PROBLEM DESCRIPTION:
Your answer should consist of each line from the data below that contains "Switch".

Items from a dataset
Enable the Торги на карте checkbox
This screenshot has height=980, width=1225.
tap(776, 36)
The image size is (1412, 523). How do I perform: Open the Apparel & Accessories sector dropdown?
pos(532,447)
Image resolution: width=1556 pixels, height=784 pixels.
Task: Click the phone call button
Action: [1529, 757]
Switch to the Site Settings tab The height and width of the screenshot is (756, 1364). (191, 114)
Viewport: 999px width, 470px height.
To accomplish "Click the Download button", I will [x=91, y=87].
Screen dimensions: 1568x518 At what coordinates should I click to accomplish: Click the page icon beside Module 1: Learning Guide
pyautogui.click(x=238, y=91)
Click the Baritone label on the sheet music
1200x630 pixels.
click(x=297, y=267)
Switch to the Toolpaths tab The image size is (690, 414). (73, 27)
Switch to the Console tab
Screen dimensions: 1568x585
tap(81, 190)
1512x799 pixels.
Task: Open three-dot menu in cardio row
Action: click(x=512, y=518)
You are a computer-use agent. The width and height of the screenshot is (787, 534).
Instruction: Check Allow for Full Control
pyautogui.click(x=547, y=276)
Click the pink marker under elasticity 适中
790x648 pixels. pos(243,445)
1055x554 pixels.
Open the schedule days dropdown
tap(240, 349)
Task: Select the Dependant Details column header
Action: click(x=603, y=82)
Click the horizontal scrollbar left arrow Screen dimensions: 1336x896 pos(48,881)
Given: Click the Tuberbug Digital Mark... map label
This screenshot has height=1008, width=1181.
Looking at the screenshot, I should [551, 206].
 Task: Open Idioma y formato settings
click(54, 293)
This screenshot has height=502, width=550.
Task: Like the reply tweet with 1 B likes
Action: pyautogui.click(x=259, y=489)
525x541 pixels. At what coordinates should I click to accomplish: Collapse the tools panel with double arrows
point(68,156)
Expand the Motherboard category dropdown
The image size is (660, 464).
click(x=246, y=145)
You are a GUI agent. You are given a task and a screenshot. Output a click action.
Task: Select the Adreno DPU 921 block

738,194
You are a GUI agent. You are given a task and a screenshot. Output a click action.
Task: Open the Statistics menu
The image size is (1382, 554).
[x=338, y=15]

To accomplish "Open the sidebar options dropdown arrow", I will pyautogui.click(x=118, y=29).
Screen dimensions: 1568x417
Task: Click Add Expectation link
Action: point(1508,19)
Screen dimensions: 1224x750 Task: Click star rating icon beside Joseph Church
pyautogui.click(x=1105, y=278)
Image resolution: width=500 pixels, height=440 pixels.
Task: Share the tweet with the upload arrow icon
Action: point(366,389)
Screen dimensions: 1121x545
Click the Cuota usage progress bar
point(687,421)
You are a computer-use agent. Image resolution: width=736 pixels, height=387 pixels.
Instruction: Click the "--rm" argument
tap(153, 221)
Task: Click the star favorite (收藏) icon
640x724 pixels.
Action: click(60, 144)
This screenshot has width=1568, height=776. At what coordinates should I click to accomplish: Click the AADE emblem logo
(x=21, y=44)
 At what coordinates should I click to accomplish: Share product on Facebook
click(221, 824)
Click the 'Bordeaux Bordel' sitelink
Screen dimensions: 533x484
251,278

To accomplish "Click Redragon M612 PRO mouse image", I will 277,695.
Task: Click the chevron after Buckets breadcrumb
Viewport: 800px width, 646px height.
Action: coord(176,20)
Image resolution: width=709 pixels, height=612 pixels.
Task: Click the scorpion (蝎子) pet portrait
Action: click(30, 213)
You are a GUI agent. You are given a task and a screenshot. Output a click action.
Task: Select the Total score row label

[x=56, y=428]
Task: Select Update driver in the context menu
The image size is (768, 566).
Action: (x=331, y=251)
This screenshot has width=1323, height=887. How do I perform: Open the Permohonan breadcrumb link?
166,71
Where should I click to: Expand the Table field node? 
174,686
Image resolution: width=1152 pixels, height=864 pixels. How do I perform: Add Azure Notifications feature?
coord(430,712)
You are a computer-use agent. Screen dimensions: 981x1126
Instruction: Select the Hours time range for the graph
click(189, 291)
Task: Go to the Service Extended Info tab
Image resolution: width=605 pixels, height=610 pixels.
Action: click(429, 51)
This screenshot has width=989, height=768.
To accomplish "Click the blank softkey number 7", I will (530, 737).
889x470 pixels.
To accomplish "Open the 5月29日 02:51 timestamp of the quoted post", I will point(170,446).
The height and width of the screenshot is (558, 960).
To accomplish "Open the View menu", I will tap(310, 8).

REPLY:
Switch to the Site Settings tab The height and width of the screenshot is (756, 1364). (191, 114)
Switch to the Toolpaths tab The image size is (690, 414). (73, 27)
Switch to the Console tab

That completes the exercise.